**Short exercise 1:**
Please list every U.S. state named in the excerpt on book bans.

═════ Document excerpt ═════

Of the 42 students and parents who spoke at the July 20 Miami-Dade school board meeting, 38 were adamant that the textbook should be approved for class. Many were high school students — teenagers for whom the educational content in question was directly relevant. A week later, the school board reversed its decision in another 5-4 vote. Unfortunately, not every book meets this same fate.
One book that has faced national criticism, legal action, and media attention is the graphic novel Gender Queer: a Memoir, written and illustrated by Maia Kobabe. Gender Queer details Kobabe’s experience from adolesence to adulthood, exploring sexuality and gender identity. After winning an Alex Award from the American Library Association in 2020, the book was increasingly added to public middle and high school libraries, and has thus faced an onslaught of attention.
Parents and lawmakers opposed to titles like Gender Queer channel their ire into arguments that are neither blatantly homophobic nor transphobic. When the memoir was removed from libraries and schools in Texas, Iowa, and Pennsylvania, its alleged “sexually explicit” nature was the primary reason. South Carolina Governor Henry McMaster (R) cited “obscene and pornographic” scenes. Two illustrations that critics have latched onto depict Kobabe and a romantic partner experimenting with a strap-on sex toy, and Kobabe fantasizing about two men having sex.
However, context, as always, is essential.
When staunch critics of Gender Queer spread images of those scenes or videos of performative public comments condemning the book, the illustrations are stripped of their context, tone, and intent. People who describe the book as “pornographic” fail to recognize that Gender Queer lacks pornography’s chief goal of stimulating erotic, rather than emotional, aesthetic, or artistic, feelings within the viewer.
While public schools should prohibit the circulation of gratuitous pornography, Gender Queer is unequivocally neither gratuitous nor pornographic. And Kobabe — an artist trying to share an emotional story about a personal journey with sexuality, gender identity, and relationships — is facing a major Free Speech restriction.
The memoir’s first few pages clearly show that Kobabe is telling an educational story, one that resonates for young people exploring or questioning their own sexual and gender identity. A story that says it is okay not to identify as heterosexual and cisgender. A story with virtue.
In a sense, critics of Gender Queer have done something worse than silence Kobabe: they have distorted and demonized the author’s words, fearful that children’s exposure to content that normalizes and celebrates the LGBTQ+ community is inherently corrupt and depraved, insisting on labeling it pornographic. These one-dimensional arguments deprive Kobabe of any artistic legitimacy and jump to extreme conclusions. Stripped of its platform and target audience, Gender Queer is having its impact sharply curtailed by those who are threatened by or fearful of its lessons being shared.
Dangerously Politicized
Beyond content concerns, book bans have been pursued as a political weapon to bolster the platform of elected officials. In campaigns across the country, candidates have capitalized on parents’ worries to ultimately win votes.

═════ Listed records ═════

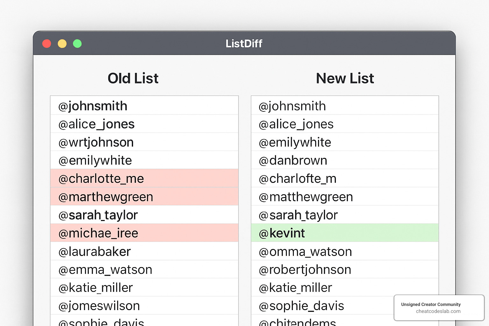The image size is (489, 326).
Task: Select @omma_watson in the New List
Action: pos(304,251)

═════
═════ Listed records ═════

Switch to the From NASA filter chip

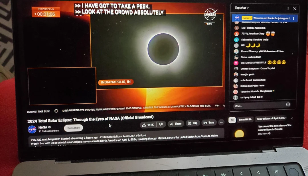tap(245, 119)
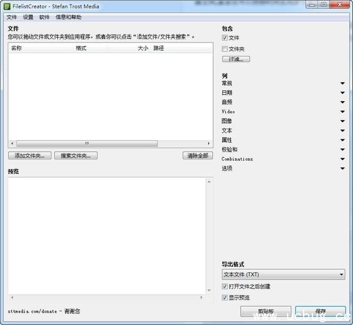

═════
═════ Listed records ═════

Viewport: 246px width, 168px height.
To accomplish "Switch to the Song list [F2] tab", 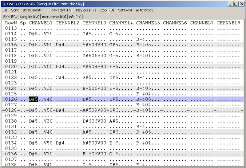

═════

**Short exercise 2:**
Copy out the rows starting at the line that contains "The image size is (489, 326)." and ending after the line that contains "Action: pos(304,251)". Omit the pictures.

**Complete output 1:**
Texas, Iowa, Pennsylvania, South Carolina

**Complete output 2:**
The image size is (489, 326).
Task: Select @omma_watson in the New List
Action: pos(304,251)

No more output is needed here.